どこかで買った記憶は確かにあるけど、どこで買ったかが全く思い出せない…なんとか必死に記憶をたどっていたら、本の巻末から「古本とジャズ」と印刷された紙片が一枚ひらり。六甲の「口笛文庫」が優しく糊付けをしてくれていた。ああ、確かにあの広大な本棚の中からこの本を見つけたような記憶がかすかに蘇る。

 

街を歩いていると時たま見かける不思議な雰囲気のマンション。おそらく街中で見かけたらそう思うマンションの中を実際に紹介してくれたのがこの本。
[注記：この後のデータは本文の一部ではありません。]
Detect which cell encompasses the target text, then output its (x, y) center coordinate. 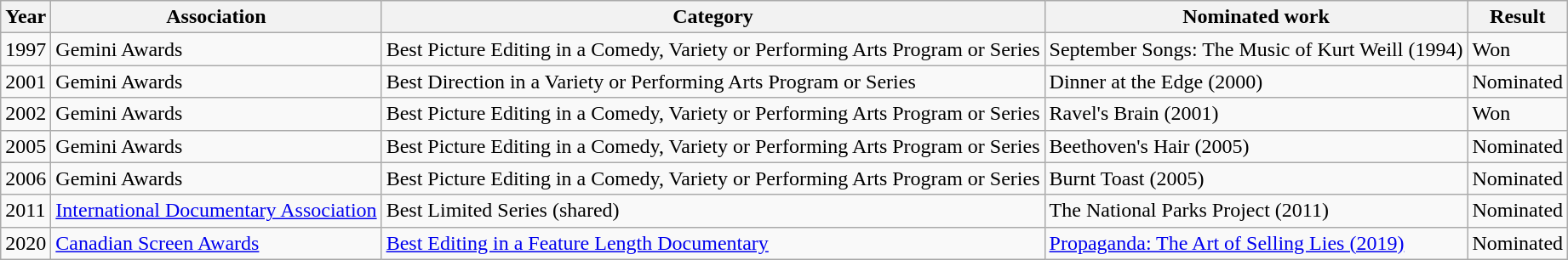
Nominated work (1256, 17)
2020 (26, 243)
Propaganda: The Art of Selling Lies (2019) (1256, 243)
September Songs: The Music of Kurt Weill (1994) (1256, 49)
International Documentary Association (216, 211)
1997 (26, 49)
2002 (26, 114)
Best Direction in a Variety or Performing Arts Program or Series (713, 82)
Association (216, 17)
Ravel's Brain (2001) (1256, 114)
Best Limited Series (shared) (713, 211)
Burnt Toast (2005) (1256, 179)
2006 (26, 179)
Result (1518, 17)
2005 (26, 146)
Category (713, 17)
Canadian Screen Awards (216, 243)
The National Parks Project (2011) (1256, 211)
Best Editing in a Feature Length Documentary (713, 243)
2001 (26, 82)
Dinner at the Edge (2000) (1256, 82)
Beethoven's Hair (2005) (1256, 146)
2011 (26, 211)
Year (26, 17)
Detect which cell encompasses the target text, then output its (x, y) center coordinate. 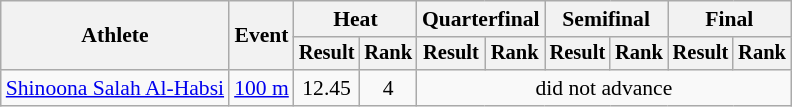
Shinoona Salah Al-Habsi (115, 88)
Semifinal (606, 19)
4 (388, 88)
Final (730, 19)
Quarterfinal (481, 19)
Event (262, 36)
Athlete (115, 36)
12.45 (327, 88)
did not advance (604, 88)
Heat (356, 19)
100 m (262, 88)
Search for the cell housing the specified text and yield its (x, y) center coordinate. 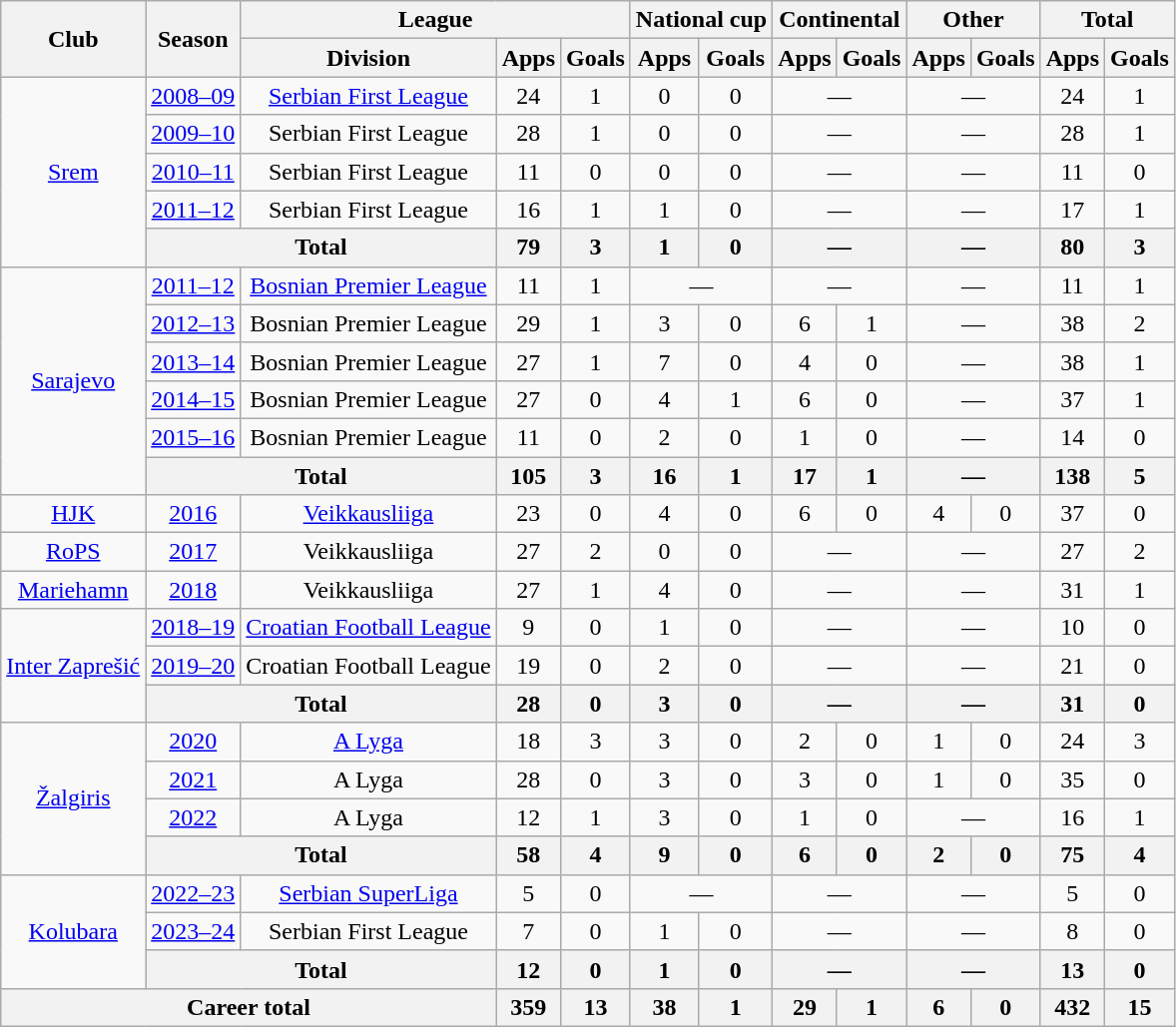
RoPS (74, 552)
80 (1072, 248)
19 (528, 666)
2008–09 (194, 96)
HJK (74, 514)
35 (1072, 780)
23 (528, 514)
79 (528, 248)
2013–14 (194, 361)
2018–19 (194, 628)
Career total (249, 1007)
National cup (701, 20)
15 (1140, 1007)
8 (1072, 931)
Srem (74, 172)
2014–15 (194, 399)
Club (74, 39)
Season (194, 39)
2023–24 (194, 931)
21 (1072, 666)
2017 (194, 552)
2022 (194, 818)
Kolubara (74, 931)
Continental (840, 20)
58 (528, 856)
18 (528, 742)
2010–11 (194, 172)
Other (973, 20)
105 (528, 476)
14 (1072, 437)
Serbian SuperLiga (368, 893)
2021 (194, 780)
359 (528, 1007)
2012–13 (194, 323)
Division (368, 58)
Sarajevo (74, 380)
2019–20 (194, 666)
2015–16 (194, 437)
75 (1072, 856)
2009–10 (194, 134)
138 (1072, 476)
2020 (194, 742)
Žalgiris (74, 799)
10 (1072, 628)
League (435, 20)
Inter Zaprešić (74, 666)
432 (1072, 1007)
2016 (194, 514)
2022–23 (194, 893)
2018 (194, 590)
Mariehamn (74, 590)
Detect which cell encompasses the target text, then output its [X, Y] center coordinate. 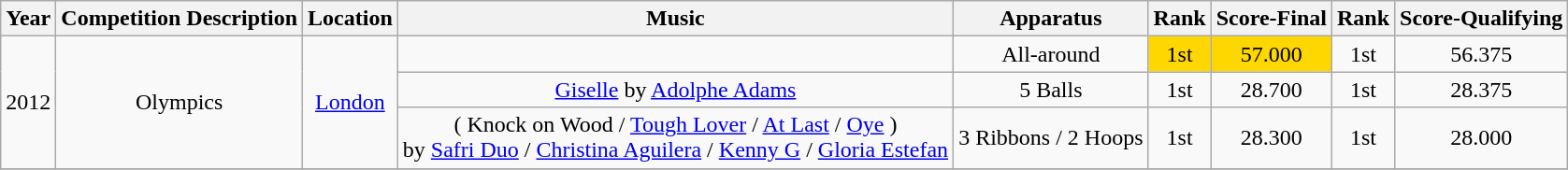
3 Ribbons / 2 Hoops [1051, 138]
Year [28, 19]
London [351, 103]
2012 [28, 103]
57.000 [1272, 54]
Score-Final [1272, 19]
Music [675, 19]
Location [351, 19]
Giselle by Adolphe Adams [675, 90]
( Knock on Wood / Tough Lover / At Last / Oye ) by Safri Duo / Christina Aguilera / Kenny G / Gloria Estefan [675, 138]
56.375 [1481, 54]
28.000 [1481, 138]
28.375 [1481, 90]
Competition Description [180, 19]
Apparatus [1051, 19]
Olympics [180, 103]
All-around [1051, 54]
28.700 [1272, 90]
28.300 [1272, 138]
5 Balls [1051, 90]
Score-Qualifying [1481, 19]
Return the (X, Y) coordinate for the center point of the cell that contains the specified text.  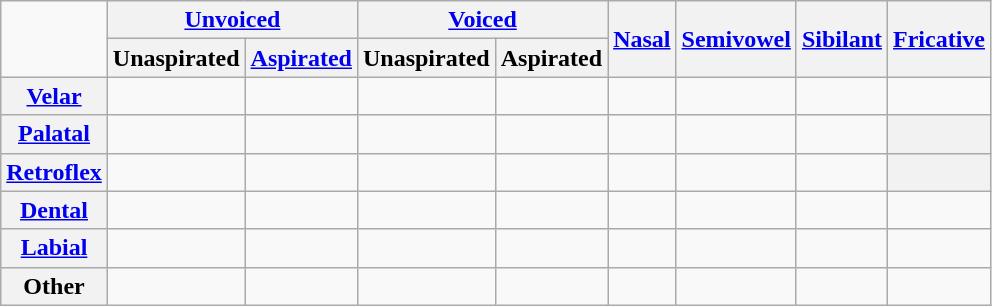
Other (54, 286)
Sibilant (842, 39)
Nasal (642, 39)
Voiced (482, 20)
Fricative (940, 39)
Semivowel (736, 39)
Retroflex (54, 172)
Unvoiced (232, 20)
Labial (54, 248)
Dental (54, 210)
Velar (54, 96)
Palatal (54, 134)
Determine the [x, y] coordinate at the center of the cell enclosing the given text.  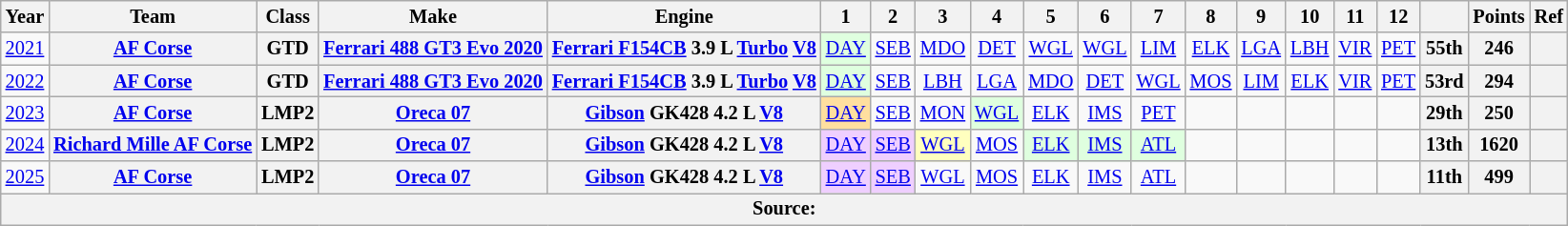
2021 [25, 49]
11 [1354, 16]
Source: [784, 209]
2 [893, 16]
Engine [685, 16]
294 [1499, 81]
11th [1444, 177]
10 [1310, 16]
Ref [1549, 16]
2022 [25, 81]
2025 [25, 177]
Class [288, 16]
3 [942, 16]
53rd [1444, 81]
1 [846, 16]
Points [1499, 16]
29th [1444, 113]
Year [25, 16]
6 [1104, 16]
1620 [1499, 145]
8 [1211, 16]
55th [1444, 49]
250 [1499, 113]
7 [1158, 16]
Richard Mille AF Corse [153, 145]
2024 [25, 145]
5 [1051, 16]
9 [1261, 16]
4 [997, 16]
2023 [25, 113]
Make [433, 16]
MON [942, 113]
499 [1499, 177]
246 [1499, 49]
13th [1444, 145]
Team [153, 16]
12 [1398, 16]
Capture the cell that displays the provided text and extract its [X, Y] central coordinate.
ビンテージマンションで楽しむスタイルのある暮らし。「日本のマンション初期の建築に住むなんて面白い」。近年建設されたマンションはどうなっていくかはまだわからないけど、ここで紹介されるマンションは時をも味方につける。住めば住むほど、そこにずっといたくなる理由が本を読んでよくわかった。はっきり言って今の自分の生活スタイルに合わないことは読む前から既に確定。パラパラっとページをめくって、いいなと思ったマンションの賃貸物件を調べてみたらなんと26万円もした……中は無理でも、東京に行く機会があれば外観くらいは愛でて見てみたい。